TASK STATEMENT:
Only lines containing the string "Choose" belong in the answer; copy all of them from the entries.

TASK DATA:
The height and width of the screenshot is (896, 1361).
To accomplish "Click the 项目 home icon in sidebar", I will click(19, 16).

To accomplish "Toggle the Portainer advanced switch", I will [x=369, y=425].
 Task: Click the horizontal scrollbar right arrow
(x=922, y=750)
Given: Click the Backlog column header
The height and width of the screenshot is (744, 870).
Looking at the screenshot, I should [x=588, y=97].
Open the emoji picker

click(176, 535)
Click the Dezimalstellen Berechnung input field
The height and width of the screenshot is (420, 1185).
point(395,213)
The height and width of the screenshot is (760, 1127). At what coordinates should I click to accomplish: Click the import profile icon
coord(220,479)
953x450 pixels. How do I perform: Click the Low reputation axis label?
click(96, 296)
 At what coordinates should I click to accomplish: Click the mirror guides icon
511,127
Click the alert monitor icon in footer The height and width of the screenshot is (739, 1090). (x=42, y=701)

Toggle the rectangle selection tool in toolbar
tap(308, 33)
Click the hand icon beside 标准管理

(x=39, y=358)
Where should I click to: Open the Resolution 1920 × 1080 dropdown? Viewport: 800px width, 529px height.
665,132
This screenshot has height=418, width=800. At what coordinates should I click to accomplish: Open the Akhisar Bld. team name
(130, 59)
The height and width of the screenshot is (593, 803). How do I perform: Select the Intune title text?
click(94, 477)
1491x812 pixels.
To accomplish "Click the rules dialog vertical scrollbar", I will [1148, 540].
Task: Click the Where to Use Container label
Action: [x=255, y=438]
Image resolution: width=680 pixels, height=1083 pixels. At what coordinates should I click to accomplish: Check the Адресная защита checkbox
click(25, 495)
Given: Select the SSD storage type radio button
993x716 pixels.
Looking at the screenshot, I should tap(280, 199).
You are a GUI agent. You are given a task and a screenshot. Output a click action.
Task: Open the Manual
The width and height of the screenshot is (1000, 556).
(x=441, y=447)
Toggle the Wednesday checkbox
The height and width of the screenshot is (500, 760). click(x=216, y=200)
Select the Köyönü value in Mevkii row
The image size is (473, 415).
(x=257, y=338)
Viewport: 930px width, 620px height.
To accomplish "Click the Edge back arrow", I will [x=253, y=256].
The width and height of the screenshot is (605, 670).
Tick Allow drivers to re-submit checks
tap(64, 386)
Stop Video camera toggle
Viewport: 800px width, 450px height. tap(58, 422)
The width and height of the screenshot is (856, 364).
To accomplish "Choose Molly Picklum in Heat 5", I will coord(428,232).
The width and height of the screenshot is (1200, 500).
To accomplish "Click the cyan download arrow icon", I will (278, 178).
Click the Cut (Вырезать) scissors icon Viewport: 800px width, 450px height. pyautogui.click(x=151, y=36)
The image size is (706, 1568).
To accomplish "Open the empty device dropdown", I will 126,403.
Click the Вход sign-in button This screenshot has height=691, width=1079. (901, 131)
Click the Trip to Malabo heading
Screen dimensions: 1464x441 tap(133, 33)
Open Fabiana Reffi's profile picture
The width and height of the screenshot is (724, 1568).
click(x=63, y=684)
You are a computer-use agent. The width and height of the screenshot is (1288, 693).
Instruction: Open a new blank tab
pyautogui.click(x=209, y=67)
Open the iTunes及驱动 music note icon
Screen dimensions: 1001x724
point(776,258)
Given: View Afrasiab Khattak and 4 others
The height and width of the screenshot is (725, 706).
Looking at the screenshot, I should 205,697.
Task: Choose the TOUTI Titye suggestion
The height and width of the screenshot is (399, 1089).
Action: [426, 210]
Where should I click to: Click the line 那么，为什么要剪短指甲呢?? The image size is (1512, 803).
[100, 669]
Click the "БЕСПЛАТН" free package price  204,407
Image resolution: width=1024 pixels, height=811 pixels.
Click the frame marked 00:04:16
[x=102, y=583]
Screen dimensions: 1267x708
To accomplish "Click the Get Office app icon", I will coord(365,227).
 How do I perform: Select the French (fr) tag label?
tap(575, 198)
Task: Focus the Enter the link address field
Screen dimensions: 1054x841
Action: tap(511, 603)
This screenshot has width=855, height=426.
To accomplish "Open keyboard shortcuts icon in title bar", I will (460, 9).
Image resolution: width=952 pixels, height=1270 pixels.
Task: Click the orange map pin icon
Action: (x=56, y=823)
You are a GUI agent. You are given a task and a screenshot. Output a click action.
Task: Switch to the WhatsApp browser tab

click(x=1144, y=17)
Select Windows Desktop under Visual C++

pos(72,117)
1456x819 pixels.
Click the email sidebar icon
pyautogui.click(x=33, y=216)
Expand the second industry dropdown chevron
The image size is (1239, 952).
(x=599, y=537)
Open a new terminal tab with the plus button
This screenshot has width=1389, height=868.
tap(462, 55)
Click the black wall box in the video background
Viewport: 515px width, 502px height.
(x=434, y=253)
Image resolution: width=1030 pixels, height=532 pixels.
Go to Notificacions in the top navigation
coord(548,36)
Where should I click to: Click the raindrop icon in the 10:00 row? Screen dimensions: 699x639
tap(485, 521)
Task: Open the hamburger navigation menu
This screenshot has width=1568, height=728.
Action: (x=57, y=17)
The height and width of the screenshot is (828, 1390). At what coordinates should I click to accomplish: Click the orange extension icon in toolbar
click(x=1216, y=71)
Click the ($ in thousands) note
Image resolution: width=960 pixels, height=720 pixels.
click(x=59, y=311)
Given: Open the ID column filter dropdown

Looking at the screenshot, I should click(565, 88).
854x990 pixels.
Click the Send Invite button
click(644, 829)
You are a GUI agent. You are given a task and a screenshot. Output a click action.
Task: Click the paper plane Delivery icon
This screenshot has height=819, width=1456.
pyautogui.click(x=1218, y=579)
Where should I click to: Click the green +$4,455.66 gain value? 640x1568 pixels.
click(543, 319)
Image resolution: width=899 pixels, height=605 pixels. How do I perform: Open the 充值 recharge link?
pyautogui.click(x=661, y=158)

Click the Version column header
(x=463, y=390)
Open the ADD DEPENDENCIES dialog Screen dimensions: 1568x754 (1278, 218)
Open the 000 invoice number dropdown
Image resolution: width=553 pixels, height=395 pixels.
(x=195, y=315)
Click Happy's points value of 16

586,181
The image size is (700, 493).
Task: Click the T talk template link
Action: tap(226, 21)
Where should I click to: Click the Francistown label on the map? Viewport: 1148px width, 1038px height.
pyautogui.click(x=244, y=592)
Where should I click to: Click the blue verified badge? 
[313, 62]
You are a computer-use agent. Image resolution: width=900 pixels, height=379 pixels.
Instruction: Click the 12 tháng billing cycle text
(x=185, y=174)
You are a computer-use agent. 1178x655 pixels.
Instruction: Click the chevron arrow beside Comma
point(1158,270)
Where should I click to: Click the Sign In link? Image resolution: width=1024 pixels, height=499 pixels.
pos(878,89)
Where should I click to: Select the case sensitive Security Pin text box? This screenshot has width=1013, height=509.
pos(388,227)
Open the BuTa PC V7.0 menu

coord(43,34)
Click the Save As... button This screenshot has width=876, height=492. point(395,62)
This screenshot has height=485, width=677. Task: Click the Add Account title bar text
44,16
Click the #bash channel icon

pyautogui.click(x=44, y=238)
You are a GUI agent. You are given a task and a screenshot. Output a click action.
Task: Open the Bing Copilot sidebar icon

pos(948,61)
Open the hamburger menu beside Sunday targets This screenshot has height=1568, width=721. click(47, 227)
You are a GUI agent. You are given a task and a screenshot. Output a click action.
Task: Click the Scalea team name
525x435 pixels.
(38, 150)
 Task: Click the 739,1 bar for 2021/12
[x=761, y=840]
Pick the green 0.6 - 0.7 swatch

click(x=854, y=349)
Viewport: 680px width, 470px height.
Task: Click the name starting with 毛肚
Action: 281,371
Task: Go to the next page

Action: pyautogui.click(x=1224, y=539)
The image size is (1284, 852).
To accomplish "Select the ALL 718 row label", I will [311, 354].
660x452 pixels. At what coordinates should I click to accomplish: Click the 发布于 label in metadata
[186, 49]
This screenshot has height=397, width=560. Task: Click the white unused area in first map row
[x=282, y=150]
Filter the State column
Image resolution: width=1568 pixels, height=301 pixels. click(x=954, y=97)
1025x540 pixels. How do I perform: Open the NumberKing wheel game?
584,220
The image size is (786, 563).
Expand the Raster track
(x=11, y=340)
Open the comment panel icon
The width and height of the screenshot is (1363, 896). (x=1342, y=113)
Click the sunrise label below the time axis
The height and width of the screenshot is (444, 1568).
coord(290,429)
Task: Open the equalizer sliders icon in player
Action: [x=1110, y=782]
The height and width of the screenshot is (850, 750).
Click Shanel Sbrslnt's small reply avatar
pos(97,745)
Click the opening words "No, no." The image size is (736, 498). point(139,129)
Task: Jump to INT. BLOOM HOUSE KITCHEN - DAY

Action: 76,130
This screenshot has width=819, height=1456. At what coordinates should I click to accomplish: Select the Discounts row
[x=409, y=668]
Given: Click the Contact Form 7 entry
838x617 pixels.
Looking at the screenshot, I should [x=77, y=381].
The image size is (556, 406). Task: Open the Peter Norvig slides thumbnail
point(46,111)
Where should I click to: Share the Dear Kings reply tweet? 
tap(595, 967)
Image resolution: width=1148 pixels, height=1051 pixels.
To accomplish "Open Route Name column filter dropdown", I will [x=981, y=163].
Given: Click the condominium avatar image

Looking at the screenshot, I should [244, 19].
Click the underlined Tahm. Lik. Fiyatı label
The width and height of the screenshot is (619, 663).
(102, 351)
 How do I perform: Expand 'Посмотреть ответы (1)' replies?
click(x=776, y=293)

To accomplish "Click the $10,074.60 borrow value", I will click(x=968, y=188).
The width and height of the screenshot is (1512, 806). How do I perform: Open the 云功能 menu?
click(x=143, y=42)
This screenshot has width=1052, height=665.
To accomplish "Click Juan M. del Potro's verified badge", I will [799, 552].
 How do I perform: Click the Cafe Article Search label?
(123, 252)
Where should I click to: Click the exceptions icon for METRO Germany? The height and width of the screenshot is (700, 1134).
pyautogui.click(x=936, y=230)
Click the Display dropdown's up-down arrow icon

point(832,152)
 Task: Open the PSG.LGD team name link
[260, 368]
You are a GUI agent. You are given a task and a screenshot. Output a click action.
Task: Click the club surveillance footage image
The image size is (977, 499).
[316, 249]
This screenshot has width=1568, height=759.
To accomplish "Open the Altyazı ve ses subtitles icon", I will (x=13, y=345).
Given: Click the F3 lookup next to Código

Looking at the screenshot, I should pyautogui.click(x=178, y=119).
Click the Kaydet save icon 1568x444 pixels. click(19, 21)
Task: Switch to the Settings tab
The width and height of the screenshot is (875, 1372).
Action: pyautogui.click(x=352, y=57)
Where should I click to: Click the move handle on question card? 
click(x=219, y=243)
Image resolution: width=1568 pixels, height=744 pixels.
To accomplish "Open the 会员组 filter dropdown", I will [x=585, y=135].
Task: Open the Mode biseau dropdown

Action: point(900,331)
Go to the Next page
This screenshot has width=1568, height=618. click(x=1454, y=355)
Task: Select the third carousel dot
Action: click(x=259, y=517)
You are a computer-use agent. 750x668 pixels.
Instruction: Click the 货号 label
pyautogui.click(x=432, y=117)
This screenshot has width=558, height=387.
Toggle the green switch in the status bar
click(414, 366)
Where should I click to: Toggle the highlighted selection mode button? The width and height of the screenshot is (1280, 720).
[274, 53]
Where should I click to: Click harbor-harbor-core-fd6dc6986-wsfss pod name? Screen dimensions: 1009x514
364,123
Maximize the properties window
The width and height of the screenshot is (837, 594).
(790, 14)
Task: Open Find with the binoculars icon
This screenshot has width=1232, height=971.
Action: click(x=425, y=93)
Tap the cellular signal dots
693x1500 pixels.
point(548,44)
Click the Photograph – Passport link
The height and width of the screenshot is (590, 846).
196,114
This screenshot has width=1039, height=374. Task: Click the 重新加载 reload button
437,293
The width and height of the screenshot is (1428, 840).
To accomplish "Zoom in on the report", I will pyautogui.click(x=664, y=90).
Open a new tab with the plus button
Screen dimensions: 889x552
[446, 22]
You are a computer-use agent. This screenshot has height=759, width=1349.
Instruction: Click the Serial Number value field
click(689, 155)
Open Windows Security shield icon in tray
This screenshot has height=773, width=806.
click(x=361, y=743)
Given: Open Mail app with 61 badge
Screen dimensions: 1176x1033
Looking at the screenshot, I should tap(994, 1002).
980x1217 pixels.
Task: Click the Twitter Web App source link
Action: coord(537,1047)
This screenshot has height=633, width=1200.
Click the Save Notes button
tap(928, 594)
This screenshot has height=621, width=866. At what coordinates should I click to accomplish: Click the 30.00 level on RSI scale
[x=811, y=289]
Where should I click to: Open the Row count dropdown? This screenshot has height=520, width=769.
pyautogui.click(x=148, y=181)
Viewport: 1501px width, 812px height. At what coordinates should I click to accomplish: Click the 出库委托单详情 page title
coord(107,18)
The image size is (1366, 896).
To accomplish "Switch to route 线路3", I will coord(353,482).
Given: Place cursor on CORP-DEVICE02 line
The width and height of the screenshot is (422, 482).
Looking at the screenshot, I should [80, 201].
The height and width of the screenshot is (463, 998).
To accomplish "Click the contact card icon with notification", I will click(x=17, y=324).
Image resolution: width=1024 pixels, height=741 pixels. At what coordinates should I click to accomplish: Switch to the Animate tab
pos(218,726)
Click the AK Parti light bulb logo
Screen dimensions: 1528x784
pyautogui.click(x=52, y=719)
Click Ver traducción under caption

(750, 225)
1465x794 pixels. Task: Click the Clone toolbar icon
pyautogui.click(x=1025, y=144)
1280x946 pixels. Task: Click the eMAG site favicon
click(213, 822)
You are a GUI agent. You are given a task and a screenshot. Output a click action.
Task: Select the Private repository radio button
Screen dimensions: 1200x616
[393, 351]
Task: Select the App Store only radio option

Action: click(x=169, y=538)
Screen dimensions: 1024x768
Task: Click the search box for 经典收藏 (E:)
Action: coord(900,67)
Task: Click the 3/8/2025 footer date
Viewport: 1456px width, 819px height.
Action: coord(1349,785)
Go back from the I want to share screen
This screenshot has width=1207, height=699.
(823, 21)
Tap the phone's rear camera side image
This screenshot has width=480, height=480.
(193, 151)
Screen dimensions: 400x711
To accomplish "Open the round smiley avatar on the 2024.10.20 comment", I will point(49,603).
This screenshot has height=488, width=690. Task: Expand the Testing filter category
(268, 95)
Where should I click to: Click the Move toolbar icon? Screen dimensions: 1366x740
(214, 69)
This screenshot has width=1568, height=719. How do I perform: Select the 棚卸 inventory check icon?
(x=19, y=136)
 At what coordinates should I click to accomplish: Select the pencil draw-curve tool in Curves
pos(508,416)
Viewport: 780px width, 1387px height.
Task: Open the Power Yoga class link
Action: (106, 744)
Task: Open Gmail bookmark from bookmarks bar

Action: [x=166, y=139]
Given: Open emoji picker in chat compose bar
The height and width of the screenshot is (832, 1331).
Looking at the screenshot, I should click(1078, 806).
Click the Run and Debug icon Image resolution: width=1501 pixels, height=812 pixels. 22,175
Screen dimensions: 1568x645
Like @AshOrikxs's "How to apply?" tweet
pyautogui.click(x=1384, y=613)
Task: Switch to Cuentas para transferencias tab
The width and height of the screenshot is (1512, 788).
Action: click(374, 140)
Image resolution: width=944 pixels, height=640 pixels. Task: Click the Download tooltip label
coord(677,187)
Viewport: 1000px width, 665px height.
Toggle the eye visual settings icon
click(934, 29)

SOLUTION FOR THIS EXERCISE:
To accomplish "Choose Molly Picklum in Heat 5", I will coord(428,232).
Task: Choose the TOUTI Titye suggestion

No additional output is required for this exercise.